I’m almost positive he’s referring to (Breaking Bad spoiler)
Victor, who he had worked with all through Season 3 and who had also just been killed by Gus.
Victor was/is Gus’s guy, not Mike’s.
Mike’s guy could have been his partner back in Philly, I suppose. Does that fit?
Agreed. You can’t be loyal to two masters.
In Breaking Bad, Victor was Mike’s subordinate and partner. They worked together just as he and Jesse ended up working together. When Mike angrily tells Jesse that he is “not the guy,” it’s very shortly after Mike and Victor part ways and Mike is a lone gun again. I always took that to mean that Jesse could never fill Victor’s shoes.

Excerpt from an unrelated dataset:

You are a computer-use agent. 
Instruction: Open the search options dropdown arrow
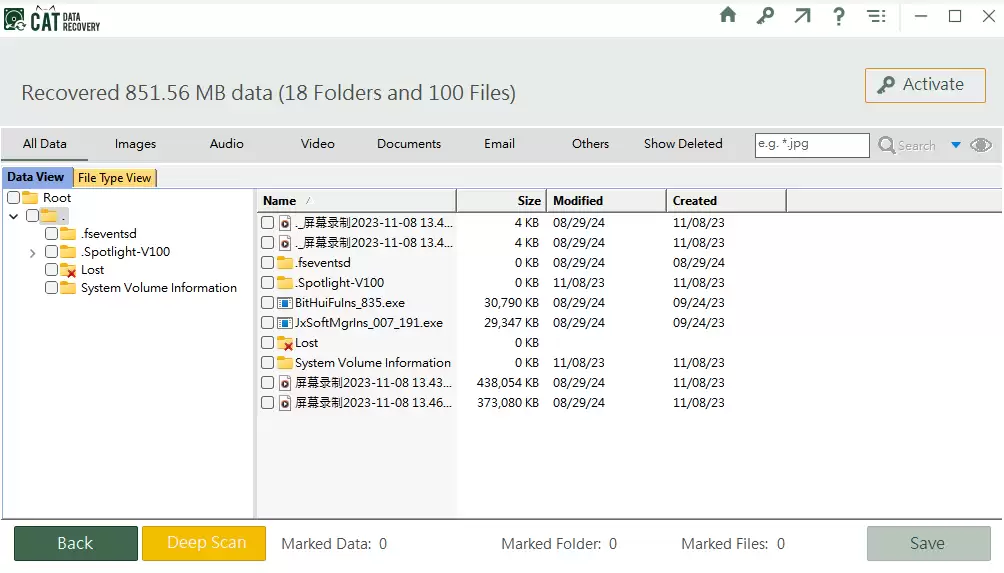coord(956,145)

Of what caliber? He’s mainly known for his role in BB. He certainly wasn’t well known before, and it’s arguable that he’s very well known now outside of BB fans.
He’s been notable in a few Spike Lee films.

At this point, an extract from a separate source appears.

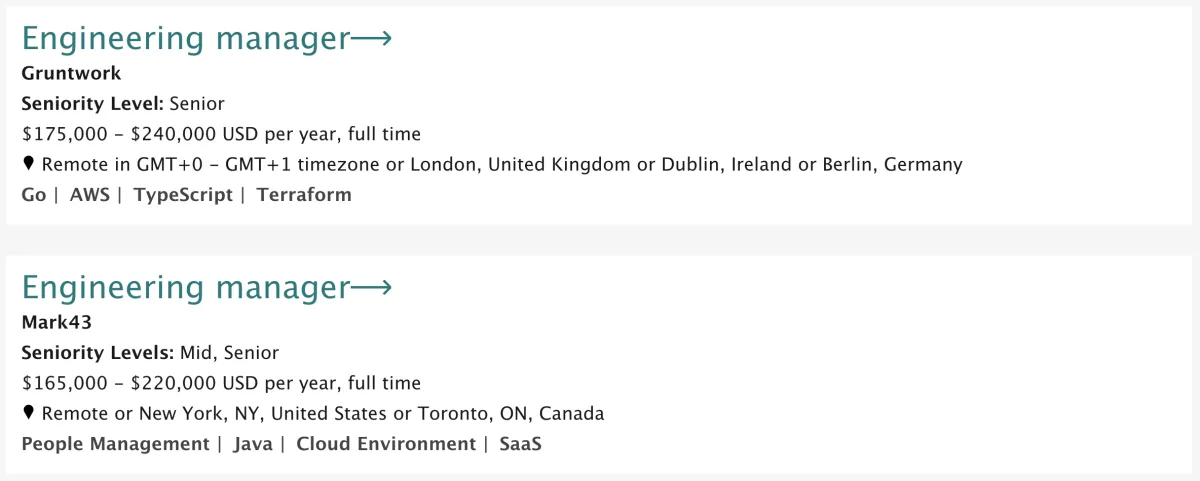The height and width of the screenshot is (481, 1200).
Task: Click the arrow icon beside Gruntwork's Engineering manager title
Action: point(371,40)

They were cow-orkers. Victor might have become Mike’s subordinate, but I think I remember at least one scene of him seeming to resent that, since he worked for Gus before Mike ever came along.
He was in the Usual Suspects. He was the cop waiting for the drawing to come though on the dot matrix printer. That’s a pretty well-known film.
Yeah, since Victor was seen leaving the restaurant in the Escalade in the last episode we can assume that he’s already working for Gus (or he really likes that chicken! )
Or anyone, like myself, who remember him as a regular on “Homicide: Life On The Street” or on many episodes of “Law & Order”.
Upon rereading, I have to amend this. I don’t think they were even cow-orkers, because I see Mike as much more of an independent contractor. And that would probably fit with how Gus handles any tension between the two.
Mike is an ex-cop with a particular…skill set. I don’t think he’d want to be paired with some two bit hood. Mike would want someone intelligent to be “his guy,” someone who doesn’t make mistakes.
OTOH, the conversation does take place shortly after Victor has been, uh… dispatched… so who knows.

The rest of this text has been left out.